Manning, at age 25, was sentenced to 35 years in prison, on 21 charges, for her leaks. The United Nations special rapporteur on torture said in 2012 that Manning had been subjected to cruel and inhuman treatment. Manning had endured nearly a year of solitary confinement, which rights experts say is tantamount to torture.
After receiving her sentence, Chelsea Manning, who had formerly been known as Bradley Manning, announced that she was transgender and identified as a woman. She immediately asked to begin hormone therapy in order to transition, but the military did not at first cooperate. The US Army did not approve Manning’s hormone therapy until 2015, after she filed a lawsuit.

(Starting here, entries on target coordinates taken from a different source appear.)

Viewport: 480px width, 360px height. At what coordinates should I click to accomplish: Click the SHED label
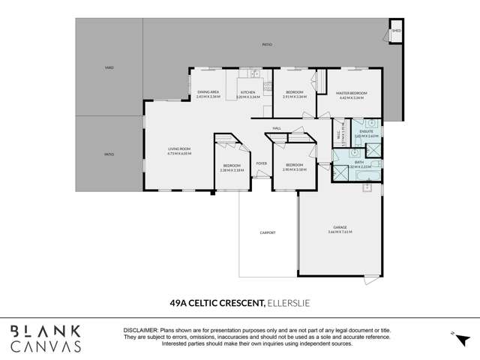(395, 32)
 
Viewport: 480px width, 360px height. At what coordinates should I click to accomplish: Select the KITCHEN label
(248, 92)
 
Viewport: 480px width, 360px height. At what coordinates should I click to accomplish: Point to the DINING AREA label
(207, 92)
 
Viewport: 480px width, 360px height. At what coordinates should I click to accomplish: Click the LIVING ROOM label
(179, 149)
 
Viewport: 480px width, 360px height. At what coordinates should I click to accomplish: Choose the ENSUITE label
(367, 131)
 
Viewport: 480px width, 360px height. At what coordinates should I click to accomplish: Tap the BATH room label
(358, 162)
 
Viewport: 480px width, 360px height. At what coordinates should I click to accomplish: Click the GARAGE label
(340, 227)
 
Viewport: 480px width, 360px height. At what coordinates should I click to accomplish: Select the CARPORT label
(268, 232)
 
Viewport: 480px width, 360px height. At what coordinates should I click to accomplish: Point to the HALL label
(277, 128)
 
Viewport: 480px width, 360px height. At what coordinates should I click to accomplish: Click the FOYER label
(262, 163)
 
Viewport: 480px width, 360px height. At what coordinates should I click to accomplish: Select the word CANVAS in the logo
(46, 346)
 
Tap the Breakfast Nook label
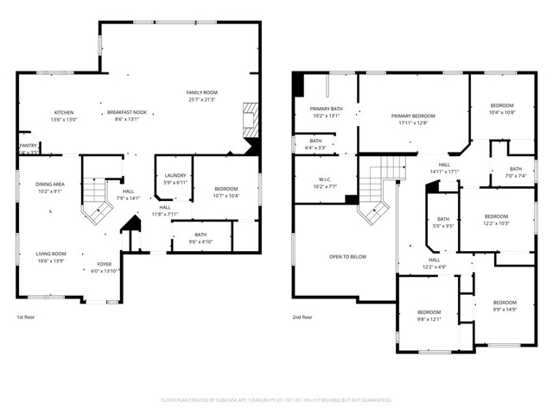[x=125, y=113]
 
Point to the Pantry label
[x=28, y=146]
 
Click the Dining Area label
[x=49, y=184]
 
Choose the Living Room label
[x=51, y=254]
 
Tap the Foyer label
[x=104, y=264]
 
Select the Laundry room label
[x=175, y=176]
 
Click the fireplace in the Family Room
[x=250, y=118]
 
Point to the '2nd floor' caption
[x=302, y=317]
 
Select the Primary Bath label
[x=327, y=109]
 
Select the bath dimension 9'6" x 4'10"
[x=200, y=241]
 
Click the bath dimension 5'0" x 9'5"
[x=443, y=226]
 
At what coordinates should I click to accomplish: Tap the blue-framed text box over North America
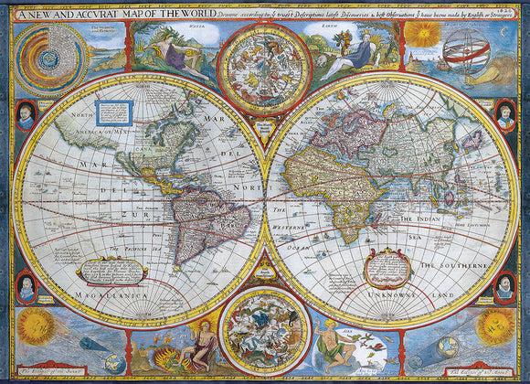pos(115,113)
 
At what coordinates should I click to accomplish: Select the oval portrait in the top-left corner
pos(26,115)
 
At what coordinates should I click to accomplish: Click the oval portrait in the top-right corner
pos(504,115)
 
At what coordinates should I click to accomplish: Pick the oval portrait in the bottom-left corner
pos(26,287)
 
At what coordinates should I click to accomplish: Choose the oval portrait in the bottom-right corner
pos(504,287)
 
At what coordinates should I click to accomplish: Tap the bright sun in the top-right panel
pos(421,35)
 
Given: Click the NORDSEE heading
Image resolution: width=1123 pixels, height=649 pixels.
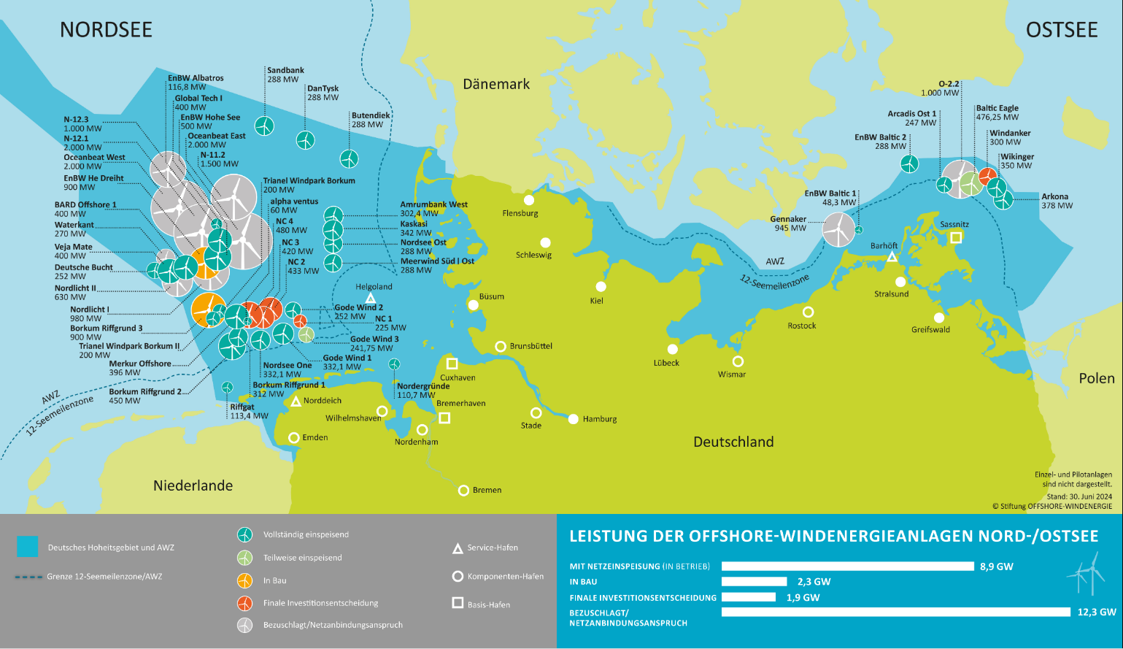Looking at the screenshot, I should pyautogui.click(x=106, y=29).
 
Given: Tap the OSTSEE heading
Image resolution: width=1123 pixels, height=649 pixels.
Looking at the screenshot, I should pyautogui.click(x=1062, y=30).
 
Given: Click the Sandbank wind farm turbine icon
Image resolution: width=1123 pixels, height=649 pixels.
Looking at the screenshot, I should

Legal groups and grassroots activists have spent years calling for Manning’s release. In the lead-up to the commutation of her sentence, there was a swelling campaign, which was supported by major human rights groups like Amnesty International.
On January 17, the prison sentence of longtime Puerto Rican political prisoner Oscar López Rivera was also commuted. Activists and rights groups have organized and advocated for his release for decades.
Although the Obama administration commuted Manning’s sentence, it also used the World War I-era Espionage Act to punish whistleblowers who leaked to journalists more than all previous presidents combined.